TASK DIRECTIONS.
Your reply should consist only of the lines from the one with "Task: Open the shopping bag icon" through the end of the entries, transcribed exactly. Pictures stay out.

MATERIAL PROVIDED.
- - - - -

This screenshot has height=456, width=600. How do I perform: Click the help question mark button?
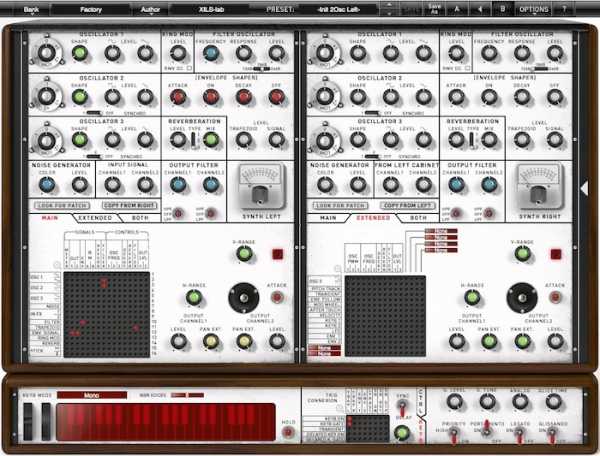click(564, 9)

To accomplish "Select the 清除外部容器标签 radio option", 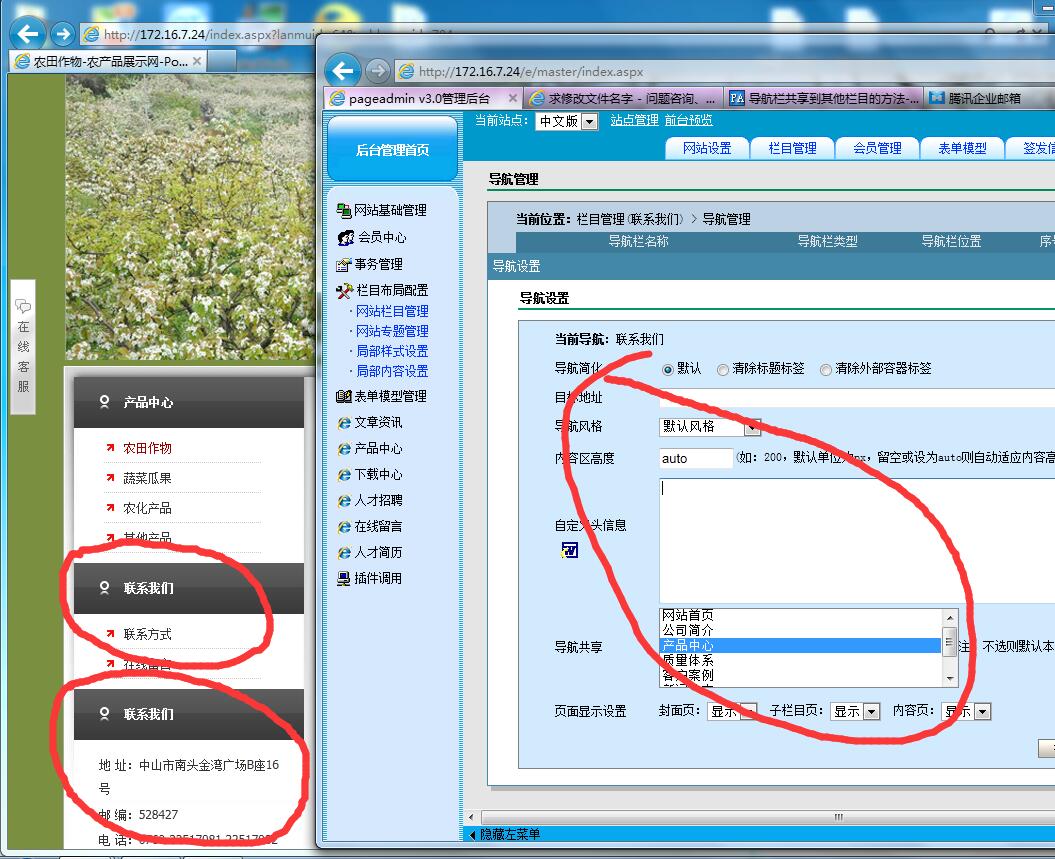I will click(x=825, y=369).
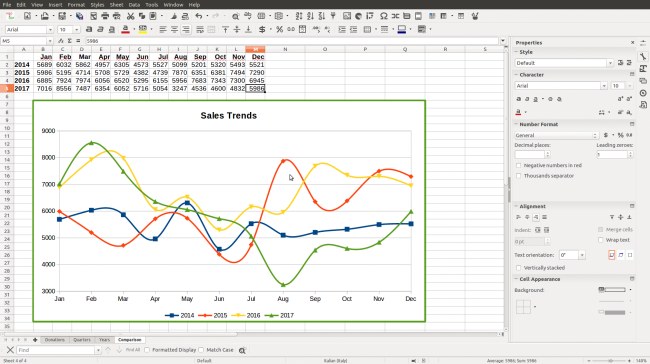
Task: Switch to the Quarters sheet tab
Action: 82,340
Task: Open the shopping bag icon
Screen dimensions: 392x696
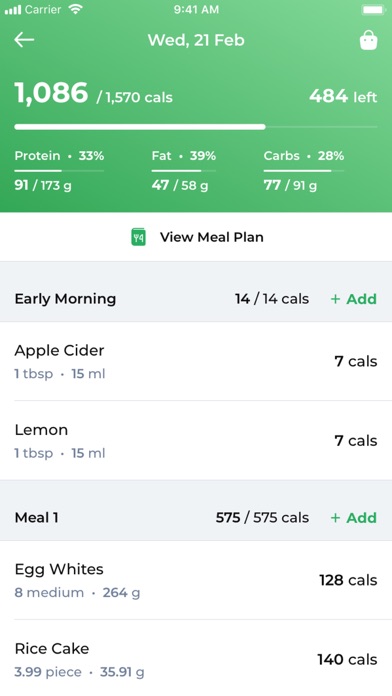Action: click(x=368, y=40)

- - - - -

OUTPUT FOR THIS EXERCISE.
Task: Open the shopping bag icon
Screen dimensions: 392x696
Action: click(x=368, y=40)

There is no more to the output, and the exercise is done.